──────── RECORDS FOR THIS EXERCISE ────────

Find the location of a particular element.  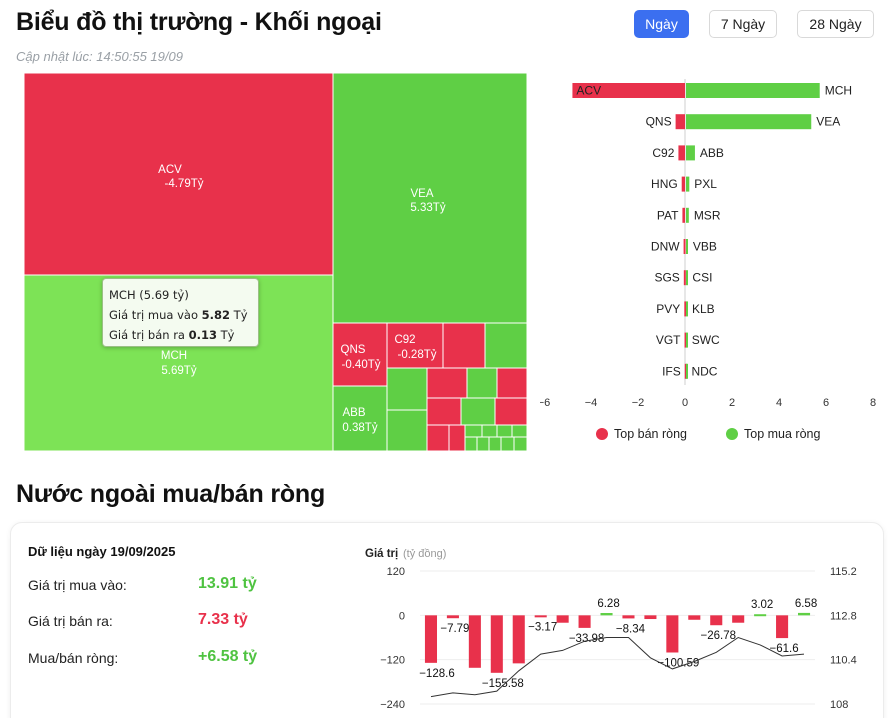

treemap-label-acv: ACV is located at coordinates (170, 170).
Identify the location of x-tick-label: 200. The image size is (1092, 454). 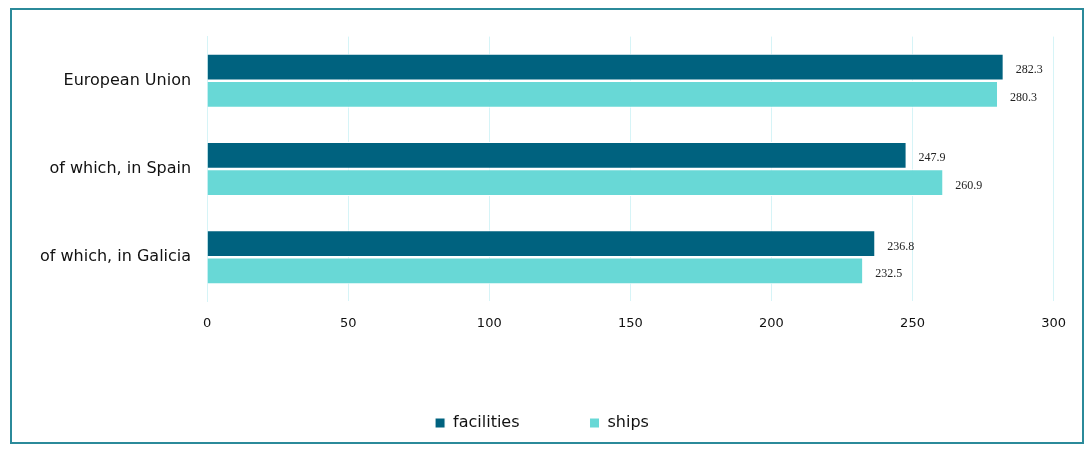
(772, 322).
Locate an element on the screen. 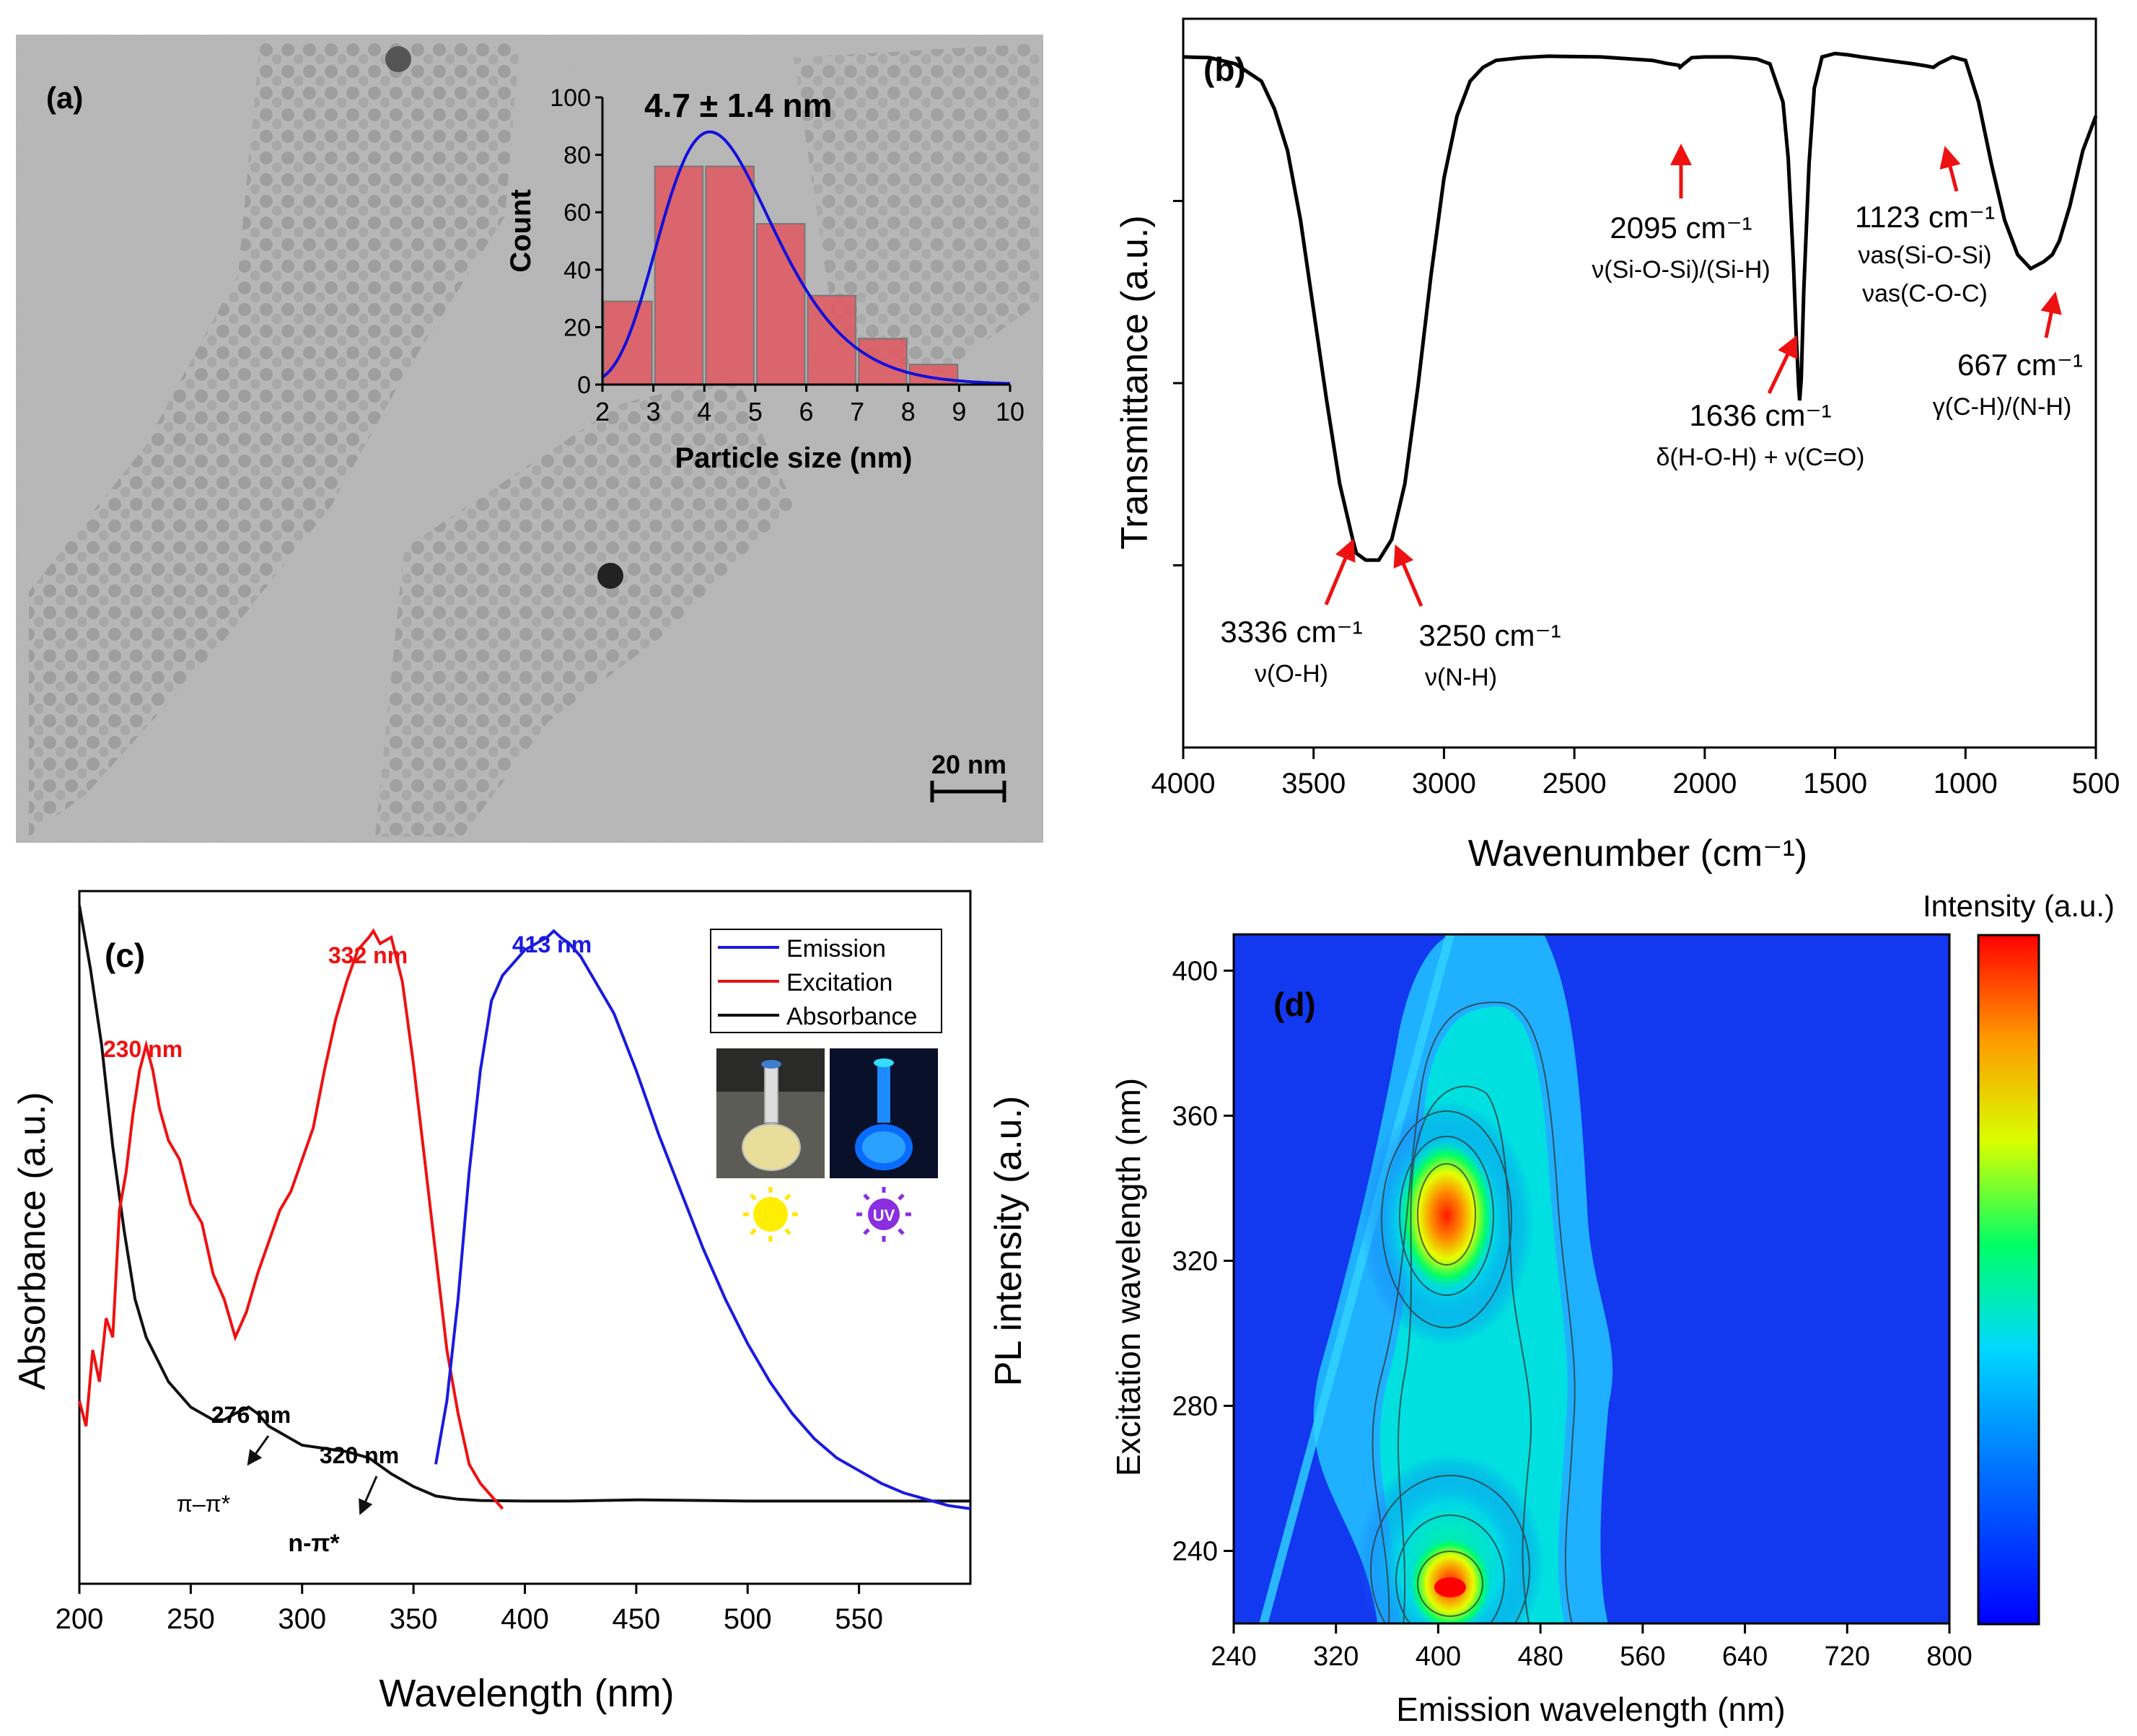 The width and height of the screenshot is (2137, 1736). ann-667-wn: 667 cm⁻¹ is located at coordinates (2020, 365).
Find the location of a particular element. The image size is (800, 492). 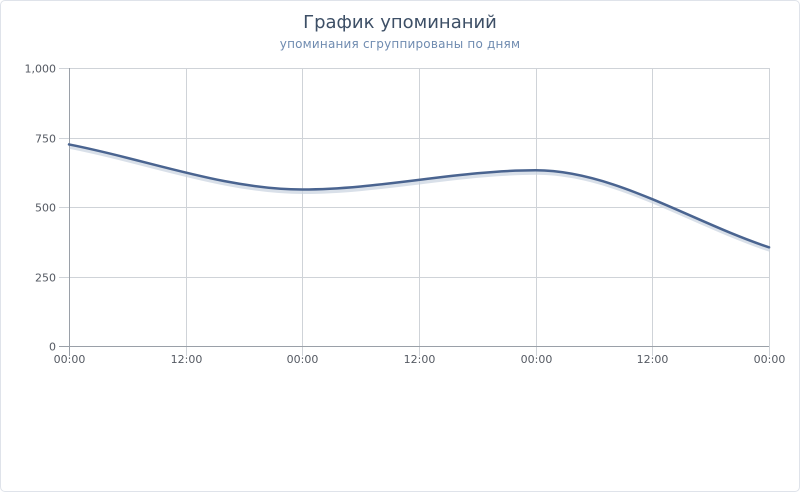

────────

Quote the entries word for word from their first line through the line containing "(772, 322).", including both ends, and leave the pictures out.

Find the location of a particular element.  

treemap-label-acv: ACV is located at coordinates (170, 170).
Identify the location of x-tick-label: 200. The image size is (1092, 454). 
(772, 322).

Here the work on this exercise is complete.